Record extracts:

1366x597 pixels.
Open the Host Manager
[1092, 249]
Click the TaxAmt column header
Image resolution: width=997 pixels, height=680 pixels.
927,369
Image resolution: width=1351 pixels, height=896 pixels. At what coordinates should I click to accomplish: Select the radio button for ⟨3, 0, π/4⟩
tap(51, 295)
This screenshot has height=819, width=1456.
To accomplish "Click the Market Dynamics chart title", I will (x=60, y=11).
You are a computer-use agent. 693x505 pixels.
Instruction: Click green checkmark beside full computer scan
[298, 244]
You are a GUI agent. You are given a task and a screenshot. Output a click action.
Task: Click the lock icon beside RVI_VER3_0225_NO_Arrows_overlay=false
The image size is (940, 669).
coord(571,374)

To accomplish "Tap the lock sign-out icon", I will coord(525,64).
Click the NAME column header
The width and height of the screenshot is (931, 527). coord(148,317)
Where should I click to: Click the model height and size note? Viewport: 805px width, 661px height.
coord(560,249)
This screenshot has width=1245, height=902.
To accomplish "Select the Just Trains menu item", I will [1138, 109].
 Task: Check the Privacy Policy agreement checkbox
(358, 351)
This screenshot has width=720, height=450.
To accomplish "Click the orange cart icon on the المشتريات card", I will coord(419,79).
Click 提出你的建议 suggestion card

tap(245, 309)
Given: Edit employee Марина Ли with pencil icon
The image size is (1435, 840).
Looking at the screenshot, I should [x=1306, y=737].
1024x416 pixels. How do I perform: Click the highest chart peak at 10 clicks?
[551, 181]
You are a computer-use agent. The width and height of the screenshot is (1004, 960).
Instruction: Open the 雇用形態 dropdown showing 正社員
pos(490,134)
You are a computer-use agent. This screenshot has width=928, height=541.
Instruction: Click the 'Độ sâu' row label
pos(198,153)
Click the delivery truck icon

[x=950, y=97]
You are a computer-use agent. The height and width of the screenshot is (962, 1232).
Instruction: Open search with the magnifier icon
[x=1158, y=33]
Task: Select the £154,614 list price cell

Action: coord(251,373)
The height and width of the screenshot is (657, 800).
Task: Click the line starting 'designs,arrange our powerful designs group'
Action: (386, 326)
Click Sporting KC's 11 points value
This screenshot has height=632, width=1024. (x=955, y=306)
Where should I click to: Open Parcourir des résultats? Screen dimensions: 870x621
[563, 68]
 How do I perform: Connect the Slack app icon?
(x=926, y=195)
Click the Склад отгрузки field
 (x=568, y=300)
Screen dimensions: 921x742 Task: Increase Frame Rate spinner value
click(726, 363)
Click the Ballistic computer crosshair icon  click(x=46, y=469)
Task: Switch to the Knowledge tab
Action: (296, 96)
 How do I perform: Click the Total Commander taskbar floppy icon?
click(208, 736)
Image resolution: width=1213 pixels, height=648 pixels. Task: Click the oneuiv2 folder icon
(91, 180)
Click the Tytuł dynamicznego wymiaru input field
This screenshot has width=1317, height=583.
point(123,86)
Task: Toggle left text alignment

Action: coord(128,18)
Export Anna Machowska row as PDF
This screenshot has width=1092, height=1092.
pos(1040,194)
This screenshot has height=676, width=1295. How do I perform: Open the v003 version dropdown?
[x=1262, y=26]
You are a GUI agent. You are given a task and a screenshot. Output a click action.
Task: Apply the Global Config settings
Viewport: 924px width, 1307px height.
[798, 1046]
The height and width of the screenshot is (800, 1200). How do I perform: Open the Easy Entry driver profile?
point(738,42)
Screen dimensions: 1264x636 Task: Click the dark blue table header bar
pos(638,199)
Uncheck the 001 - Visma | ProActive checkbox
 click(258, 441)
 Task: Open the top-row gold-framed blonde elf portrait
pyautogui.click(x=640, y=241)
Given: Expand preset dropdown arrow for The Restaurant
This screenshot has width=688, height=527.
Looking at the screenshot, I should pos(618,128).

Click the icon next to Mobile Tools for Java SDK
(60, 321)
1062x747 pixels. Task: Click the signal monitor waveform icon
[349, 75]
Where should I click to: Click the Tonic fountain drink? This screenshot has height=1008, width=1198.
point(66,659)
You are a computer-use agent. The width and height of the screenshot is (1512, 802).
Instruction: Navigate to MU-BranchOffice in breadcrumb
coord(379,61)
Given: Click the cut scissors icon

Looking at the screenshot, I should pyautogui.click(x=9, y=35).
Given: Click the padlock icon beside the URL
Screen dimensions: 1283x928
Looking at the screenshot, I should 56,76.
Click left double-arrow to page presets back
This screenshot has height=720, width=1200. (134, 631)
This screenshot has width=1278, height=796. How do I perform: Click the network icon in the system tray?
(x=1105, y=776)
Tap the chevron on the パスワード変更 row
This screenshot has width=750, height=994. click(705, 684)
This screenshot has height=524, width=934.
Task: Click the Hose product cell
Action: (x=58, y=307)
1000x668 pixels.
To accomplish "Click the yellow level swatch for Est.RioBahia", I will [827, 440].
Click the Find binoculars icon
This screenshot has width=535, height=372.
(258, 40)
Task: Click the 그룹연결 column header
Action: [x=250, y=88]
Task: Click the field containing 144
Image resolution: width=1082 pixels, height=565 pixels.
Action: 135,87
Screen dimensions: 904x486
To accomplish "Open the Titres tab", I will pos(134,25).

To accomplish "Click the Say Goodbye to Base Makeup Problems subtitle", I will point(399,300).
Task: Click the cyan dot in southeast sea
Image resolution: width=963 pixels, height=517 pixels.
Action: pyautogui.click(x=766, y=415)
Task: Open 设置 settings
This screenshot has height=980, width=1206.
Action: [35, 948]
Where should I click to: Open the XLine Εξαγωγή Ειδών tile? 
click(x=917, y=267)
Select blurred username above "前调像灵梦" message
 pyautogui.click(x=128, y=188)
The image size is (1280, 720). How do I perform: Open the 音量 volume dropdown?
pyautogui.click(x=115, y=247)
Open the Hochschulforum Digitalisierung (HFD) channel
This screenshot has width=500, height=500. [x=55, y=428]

The task:
Each line in the data that holds the string "agent" should be found and copied.

Exercise response:
You are a computer-use agent. 693x505 pixels.
You are a GUI agent. You are given a task and a screenshot. Output a click action.
You are a computer-use agent. The width and height of the screenshot is (1004, 960).
You are a computer-use agent. This screenshot has width=928, height=541.
You are a computer-use agent. The height and width of the screenshot is (962, 1232).
You are a GUI agent. You are given a task and a screenshot. Output a click action.
You are a computer-use agent. The width and height of the screenshot is (1512, 802).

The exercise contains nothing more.